A.S.E., Burton thought. Anglo-Saxon Empire. U.S.A. United States of America. Just as Edward Oxford’s grandfather mentioned, the world is being abbreviated.

Henry Bendyshe took a thick binder from the sideboard and handed it to Brabrooke, who then passed it to Burton, saying, “Your brother left this for you. It covers all the principal developments in every field of endeavour.”

Burton gave a snort of amusement. “Typical of the minister. He thinks that, because we’re travelling three hundred and forty-two years into the future, I’ll have plenty of time for reading.”

Brabrooke laughed. “You’ll be getting another such file at your next stop. We intend to chronicle world events for you. When you return to 1860, you’ll have a guide to the future.”

“Which may well become an extravagant work of fiction the moment we act upon the information in it,” Burton mused. “Nevertheless, useful. Thank you.” He put the book down and patted it thoughtfully. “So, to the most pertinent question. What of Spring Heeled Jack? We know 2202 is his ultimate destination, but is the Oxford intelligence influencing history as he moves forward through it?”

“We have no evidence to suggest so,” Brabrooke replied.

Burton considered the back of his hands for a few moments. He looked up at Brabrooke, said softly, “Thank you, old friend,” then met the eyes of each of the others in turn. “My gratitude to each and every one of you. Your predecessors were my friends. I have no doubt they would be proud of you. Much as I’d like to remain here and get to know each of you, the fact is, my companions and I are on a mission, and I feel it necessary to press on. It’s an incongruous sensation to know that all the time in the world is at our disposal yet to also feel that time is pressing.”

James Honesty said, “We quite understand, sir. There are two points of business remaining before we get to work modernising the Orpheus. The first is that, during the months before Mr. Michael Faraday passed away, when it was obvious that we could no longer rely on Mr. Babbage, he created a device for us. It is a beacon that can signal to your ship while it is speeding through time. We know your next scheduled stop is the year 2000. However, if the beacon functions as he promised, then the Cannibal Club can summon you to an earlier date should we deem it necessary. If we detect any sign of Edward Oxford, and if you now give us permission, we shall do so.”

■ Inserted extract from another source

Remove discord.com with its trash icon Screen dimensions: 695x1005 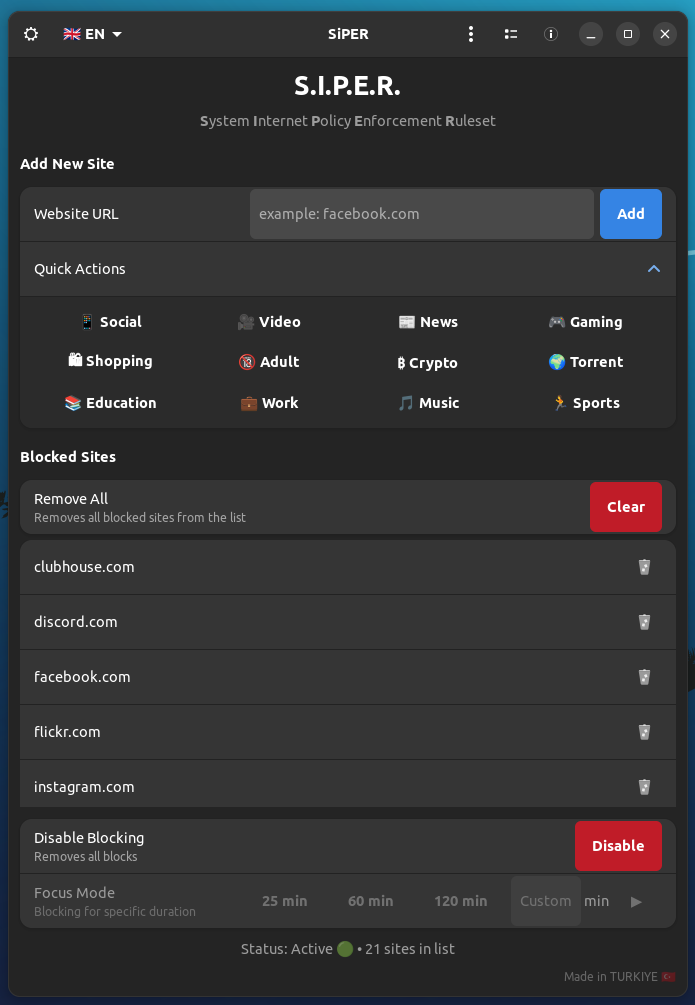(x=644, y=622)
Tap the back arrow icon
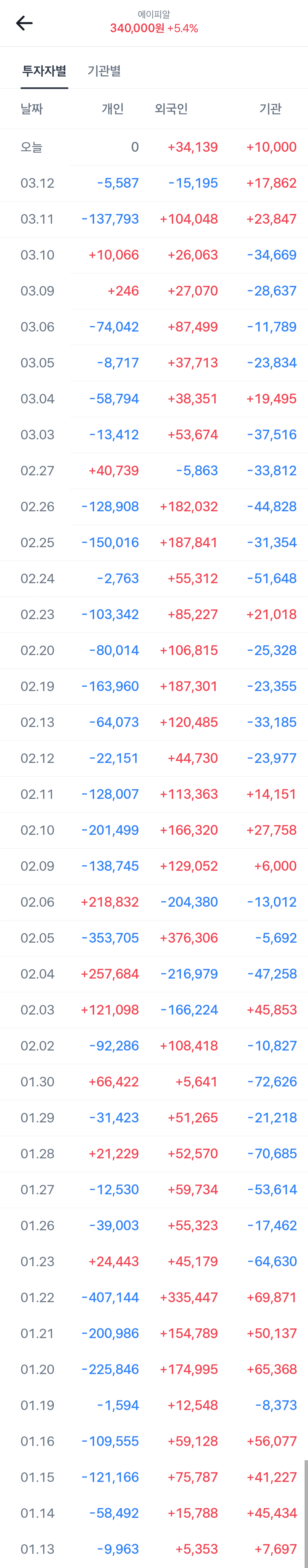The width and height of the screenshot is (308, 1568). pos(24,23)
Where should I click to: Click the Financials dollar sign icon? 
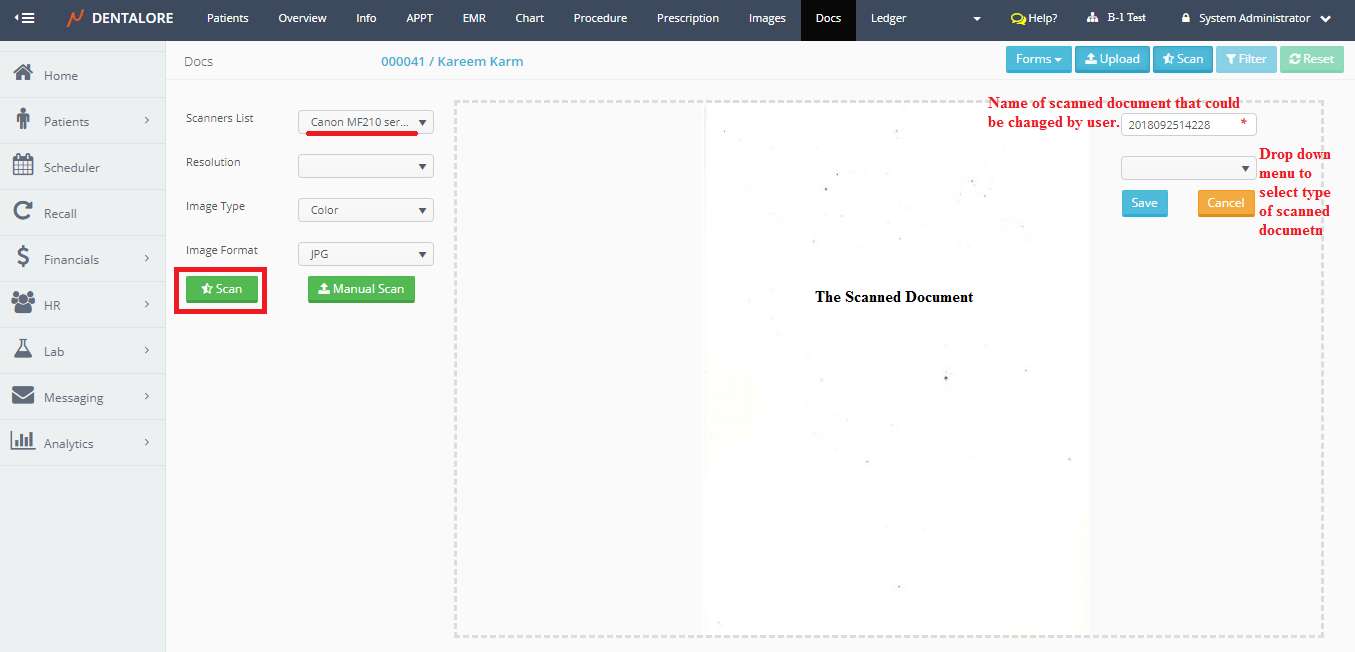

“Permission is enthusiastically granted,” Burton said. “That’s an excellent development.”

Honesty continued, “The second matter is this, Sir Richard: we feel it wise that a member of our group join you. We all have half a century’s worth of knowledge that you and your associates lack. What you encounter and may not understand at your next stop might be somewhat more familiar to a person from the year 1914.”

Burton pondered this. “I can’t disagree, Mr. Honesty. Whom have you elected?”

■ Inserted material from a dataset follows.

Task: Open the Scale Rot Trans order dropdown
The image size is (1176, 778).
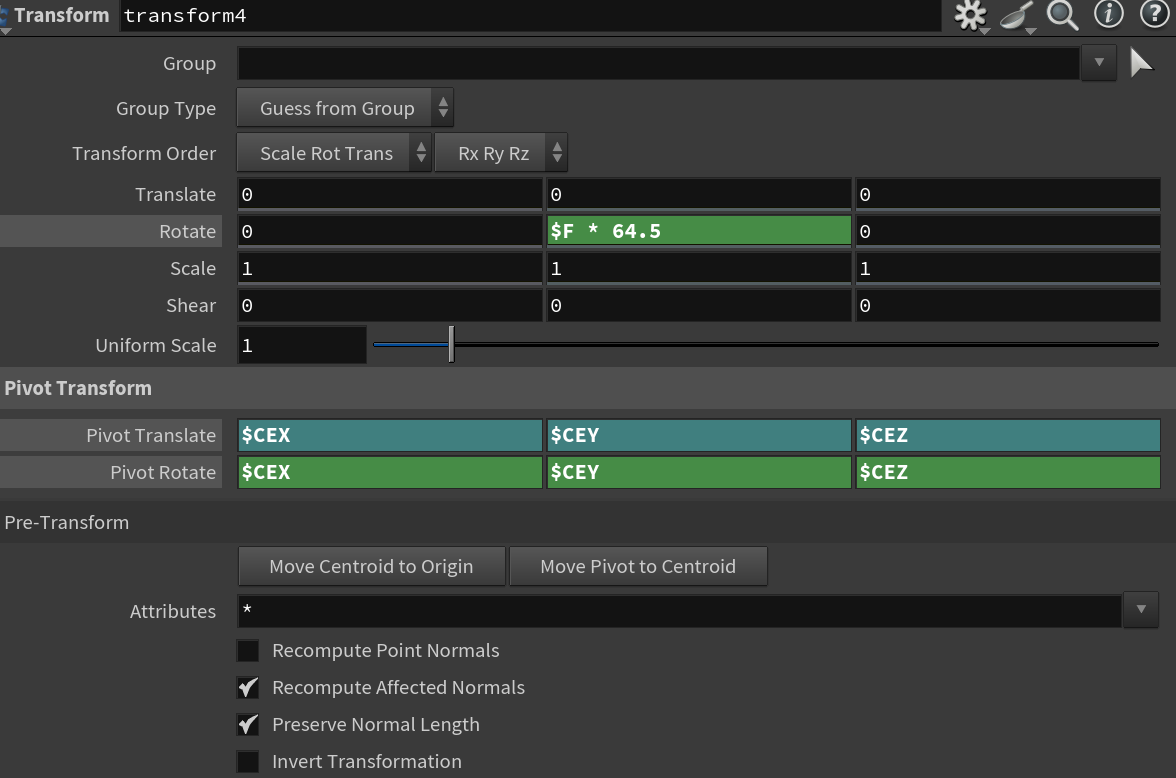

Herbert Wells stood up. “Me, sir.”

“Then welcome aboard the time machine, Mr. Wells.”

They emerged from whiteness.

Herbert Wells put his hands to his head. “Ouch! What a ghastly sensation.”

The Orpheus said, “We have been waylaid. This is not the year 2000.”

“What happened?” Nathaniel Lawless demanded.

“The Cannibals have used their Faraday beacon. It is ten o’clock on Sunday morning, the seventeenth of March, 1968.”

“Another jump of fifty-four years,” Burton murmured. “Coincidence?”

“My hat! We’re over a century into the future!” Swinburne exclaimed.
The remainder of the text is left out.